Klara and the Sun by Kazuo Ishiguro
Kazuo Ishiguro has won the Nobel Prize in literature and has also previously won the Booker Prize. In his eighth novel, the author shows us the mind of Klara, an artificial friend who’s been built to keep lonely children company.
An Island by Karen Jennings
This intense story follows a lighthouse keeper who lives isolated on an island off the African coast. That is, until a young refugee washes up on his shores. The judges said: ‘This writer deftly constructs a moving, transfixing novel of loss, political upheaval, history, identity all rendered in majestic and extraordinary prose.’
A Town Called Solace by Mary Lawson
Acclaimed Canadian author Mary Lawson brings together three characters, each at different stages in their lives after suffering a loss. The judges said: ‘We were captivated by A Town Called Solace’s beautifully paced, compassionate, sometimes wry examination of small-town lives.’
China Room by Sunjeev Sahota
China Room tells two stories at the same time and is set in Punjab, India. The story also involves an arranged marriage and Nineties Britain. The judges said: ‘Weaving together two timelines and two continents, China Room struck us as a brilliant twist on the novel of immigrant experience, considering in subtle and moving ways the trauma handed down from one generation to the next.’
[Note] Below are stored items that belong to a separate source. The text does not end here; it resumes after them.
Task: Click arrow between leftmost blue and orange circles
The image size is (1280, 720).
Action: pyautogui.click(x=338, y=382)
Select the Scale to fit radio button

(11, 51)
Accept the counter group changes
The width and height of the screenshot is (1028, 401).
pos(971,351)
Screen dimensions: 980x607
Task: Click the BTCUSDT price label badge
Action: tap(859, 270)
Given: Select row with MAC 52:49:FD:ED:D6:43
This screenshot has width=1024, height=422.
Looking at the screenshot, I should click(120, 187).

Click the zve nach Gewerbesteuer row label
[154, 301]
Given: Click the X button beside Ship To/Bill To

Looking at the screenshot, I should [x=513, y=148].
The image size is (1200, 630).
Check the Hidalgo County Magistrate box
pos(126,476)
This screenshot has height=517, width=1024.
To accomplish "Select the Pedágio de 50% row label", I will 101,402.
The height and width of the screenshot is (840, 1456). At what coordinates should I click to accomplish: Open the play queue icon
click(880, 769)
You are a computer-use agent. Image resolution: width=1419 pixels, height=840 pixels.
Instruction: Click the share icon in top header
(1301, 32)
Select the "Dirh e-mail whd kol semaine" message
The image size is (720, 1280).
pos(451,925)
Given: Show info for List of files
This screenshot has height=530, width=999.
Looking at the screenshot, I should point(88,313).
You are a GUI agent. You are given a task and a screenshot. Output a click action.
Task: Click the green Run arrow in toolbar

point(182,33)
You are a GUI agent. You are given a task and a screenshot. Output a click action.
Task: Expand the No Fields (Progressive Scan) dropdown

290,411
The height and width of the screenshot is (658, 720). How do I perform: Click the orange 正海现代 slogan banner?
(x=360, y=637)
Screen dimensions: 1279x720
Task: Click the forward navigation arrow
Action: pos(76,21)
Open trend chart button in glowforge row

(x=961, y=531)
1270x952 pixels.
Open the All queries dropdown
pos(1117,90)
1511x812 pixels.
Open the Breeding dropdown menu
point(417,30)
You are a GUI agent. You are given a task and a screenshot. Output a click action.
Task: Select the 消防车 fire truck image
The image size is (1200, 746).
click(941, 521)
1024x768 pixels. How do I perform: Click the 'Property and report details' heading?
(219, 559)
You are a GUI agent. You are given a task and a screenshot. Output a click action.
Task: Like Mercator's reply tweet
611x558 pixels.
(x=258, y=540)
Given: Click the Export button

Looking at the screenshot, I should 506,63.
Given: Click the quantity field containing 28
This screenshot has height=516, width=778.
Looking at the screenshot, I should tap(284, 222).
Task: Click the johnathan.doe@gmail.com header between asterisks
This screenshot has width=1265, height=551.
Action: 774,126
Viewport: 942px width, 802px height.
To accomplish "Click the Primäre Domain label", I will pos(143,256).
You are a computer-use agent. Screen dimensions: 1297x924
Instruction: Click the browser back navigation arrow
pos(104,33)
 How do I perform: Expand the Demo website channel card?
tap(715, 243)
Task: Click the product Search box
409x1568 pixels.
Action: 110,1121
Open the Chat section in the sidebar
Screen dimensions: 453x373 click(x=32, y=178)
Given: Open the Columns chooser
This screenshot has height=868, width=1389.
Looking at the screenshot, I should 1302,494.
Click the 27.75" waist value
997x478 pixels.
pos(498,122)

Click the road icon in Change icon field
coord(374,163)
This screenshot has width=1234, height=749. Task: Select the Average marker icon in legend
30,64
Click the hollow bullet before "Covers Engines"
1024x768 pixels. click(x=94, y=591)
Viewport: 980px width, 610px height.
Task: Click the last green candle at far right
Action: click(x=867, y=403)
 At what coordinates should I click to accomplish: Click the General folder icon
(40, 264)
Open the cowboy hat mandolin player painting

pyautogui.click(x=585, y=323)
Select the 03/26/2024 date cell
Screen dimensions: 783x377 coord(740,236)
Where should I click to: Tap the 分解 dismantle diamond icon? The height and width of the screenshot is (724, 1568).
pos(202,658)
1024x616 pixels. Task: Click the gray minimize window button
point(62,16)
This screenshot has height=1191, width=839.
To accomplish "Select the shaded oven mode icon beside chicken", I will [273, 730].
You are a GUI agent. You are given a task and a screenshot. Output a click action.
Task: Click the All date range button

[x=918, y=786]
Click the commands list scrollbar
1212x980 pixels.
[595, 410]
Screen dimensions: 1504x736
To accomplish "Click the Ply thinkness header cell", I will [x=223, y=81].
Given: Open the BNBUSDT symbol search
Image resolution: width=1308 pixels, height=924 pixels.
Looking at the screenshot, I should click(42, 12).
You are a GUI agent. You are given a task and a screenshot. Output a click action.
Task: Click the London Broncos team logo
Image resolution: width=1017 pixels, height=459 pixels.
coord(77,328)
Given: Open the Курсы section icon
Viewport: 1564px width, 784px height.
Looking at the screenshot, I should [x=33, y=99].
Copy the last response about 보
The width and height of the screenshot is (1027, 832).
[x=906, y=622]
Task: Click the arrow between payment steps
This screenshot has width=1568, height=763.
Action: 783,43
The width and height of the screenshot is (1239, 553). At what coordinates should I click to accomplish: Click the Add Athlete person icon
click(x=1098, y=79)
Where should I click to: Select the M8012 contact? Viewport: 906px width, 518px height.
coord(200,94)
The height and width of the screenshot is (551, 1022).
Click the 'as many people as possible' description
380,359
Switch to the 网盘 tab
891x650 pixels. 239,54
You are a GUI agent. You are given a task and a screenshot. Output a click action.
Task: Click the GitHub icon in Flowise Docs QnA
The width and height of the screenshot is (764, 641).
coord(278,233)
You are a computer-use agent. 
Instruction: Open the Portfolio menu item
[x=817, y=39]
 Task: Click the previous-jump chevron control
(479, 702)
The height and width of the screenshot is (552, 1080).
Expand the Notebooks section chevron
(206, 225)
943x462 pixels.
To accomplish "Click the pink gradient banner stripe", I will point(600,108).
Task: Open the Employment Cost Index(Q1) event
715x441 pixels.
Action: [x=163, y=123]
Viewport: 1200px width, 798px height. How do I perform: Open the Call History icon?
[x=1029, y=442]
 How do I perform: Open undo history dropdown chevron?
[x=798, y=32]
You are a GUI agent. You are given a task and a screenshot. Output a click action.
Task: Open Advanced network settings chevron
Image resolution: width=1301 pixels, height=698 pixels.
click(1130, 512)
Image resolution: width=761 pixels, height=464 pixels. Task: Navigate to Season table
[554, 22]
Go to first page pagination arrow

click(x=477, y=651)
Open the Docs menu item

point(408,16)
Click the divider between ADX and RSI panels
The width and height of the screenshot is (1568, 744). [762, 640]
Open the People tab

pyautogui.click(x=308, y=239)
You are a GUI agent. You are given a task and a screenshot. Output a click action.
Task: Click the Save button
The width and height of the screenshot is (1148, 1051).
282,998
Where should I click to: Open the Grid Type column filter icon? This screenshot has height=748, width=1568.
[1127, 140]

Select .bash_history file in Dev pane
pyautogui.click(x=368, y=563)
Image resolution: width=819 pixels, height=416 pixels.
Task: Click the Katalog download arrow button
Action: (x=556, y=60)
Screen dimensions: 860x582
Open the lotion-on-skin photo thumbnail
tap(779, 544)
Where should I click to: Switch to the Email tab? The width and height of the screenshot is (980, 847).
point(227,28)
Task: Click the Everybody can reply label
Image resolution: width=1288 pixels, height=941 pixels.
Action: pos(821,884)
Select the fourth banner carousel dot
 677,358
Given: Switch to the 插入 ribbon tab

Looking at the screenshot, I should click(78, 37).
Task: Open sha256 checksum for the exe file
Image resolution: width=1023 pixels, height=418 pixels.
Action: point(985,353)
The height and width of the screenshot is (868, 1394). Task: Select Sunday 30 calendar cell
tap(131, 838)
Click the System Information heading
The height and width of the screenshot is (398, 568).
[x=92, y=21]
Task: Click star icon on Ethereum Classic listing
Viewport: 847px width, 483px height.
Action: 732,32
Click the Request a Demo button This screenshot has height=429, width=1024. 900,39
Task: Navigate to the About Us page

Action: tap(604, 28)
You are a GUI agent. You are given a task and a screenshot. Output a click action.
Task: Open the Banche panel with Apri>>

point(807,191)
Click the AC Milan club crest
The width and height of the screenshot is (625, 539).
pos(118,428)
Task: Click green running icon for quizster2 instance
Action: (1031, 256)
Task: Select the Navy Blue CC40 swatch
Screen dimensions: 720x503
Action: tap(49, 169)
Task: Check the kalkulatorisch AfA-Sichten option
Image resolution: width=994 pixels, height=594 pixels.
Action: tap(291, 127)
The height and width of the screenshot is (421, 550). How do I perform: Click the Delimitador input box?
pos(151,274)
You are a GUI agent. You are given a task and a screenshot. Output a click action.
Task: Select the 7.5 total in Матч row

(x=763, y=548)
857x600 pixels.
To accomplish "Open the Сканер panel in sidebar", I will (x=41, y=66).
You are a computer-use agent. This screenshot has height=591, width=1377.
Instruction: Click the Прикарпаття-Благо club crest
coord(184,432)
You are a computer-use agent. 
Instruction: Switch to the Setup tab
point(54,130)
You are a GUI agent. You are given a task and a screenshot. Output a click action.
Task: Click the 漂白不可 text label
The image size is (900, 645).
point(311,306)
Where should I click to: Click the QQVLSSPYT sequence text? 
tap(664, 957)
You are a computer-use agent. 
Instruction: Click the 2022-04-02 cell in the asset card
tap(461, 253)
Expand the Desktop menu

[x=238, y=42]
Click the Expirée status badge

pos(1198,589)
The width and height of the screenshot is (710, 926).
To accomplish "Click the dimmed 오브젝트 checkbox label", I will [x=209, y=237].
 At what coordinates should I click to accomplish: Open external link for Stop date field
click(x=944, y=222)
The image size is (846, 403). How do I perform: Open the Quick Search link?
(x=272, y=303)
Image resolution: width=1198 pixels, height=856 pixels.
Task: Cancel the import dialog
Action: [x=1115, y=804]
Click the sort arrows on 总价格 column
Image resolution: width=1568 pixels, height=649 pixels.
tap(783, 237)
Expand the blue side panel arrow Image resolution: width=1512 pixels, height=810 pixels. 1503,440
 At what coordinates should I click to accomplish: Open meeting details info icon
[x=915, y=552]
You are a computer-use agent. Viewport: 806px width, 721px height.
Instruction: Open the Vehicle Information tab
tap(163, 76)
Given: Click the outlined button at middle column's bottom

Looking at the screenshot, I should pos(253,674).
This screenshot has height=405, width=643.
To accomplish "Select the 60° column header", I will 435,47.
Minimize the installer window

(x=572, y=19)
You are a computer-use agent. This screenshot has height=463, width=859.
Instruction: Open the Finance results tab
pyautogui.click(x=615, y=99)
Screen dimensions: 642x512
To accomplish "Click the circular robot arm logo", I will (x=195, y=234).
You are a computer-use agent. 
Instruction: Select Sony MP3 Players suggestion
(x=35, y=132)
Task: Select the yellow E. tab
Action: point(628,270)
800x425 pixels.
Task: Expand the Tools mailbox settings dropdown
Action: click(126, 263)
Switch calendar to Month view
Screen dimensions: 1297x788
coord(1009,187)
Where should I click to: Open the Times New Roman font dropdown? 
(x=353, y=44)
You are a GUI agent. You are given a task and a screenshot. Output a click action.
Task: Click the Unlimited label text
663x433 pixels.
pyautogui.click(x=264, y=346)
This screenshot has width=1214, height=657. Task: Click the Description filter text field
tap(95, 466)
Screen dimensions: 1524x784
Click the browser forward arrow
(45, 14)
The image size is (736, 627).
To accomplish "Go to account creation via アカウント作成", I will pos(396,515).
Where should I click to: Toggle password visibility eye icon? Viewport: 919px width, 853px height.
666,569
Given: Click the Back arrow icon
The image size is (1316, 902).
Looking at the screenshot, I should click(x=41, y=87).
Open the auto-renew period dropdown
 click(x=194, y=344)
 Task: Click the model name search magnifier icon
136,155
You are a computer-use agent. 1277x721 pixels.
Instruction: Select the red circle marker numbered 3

Light Perpetual by Francis Spufford
In this book, a V2 rocket hits a Woolworths in south London in 1944 and kills five children. The tale then explores what their lives would’ve been like if they had survived. The judges said: ‘An absorbing chronicle of the five’s possible trajectories into old age, the novel made us reflect on the contingencies in every human life, and the purpose of fiction itself.’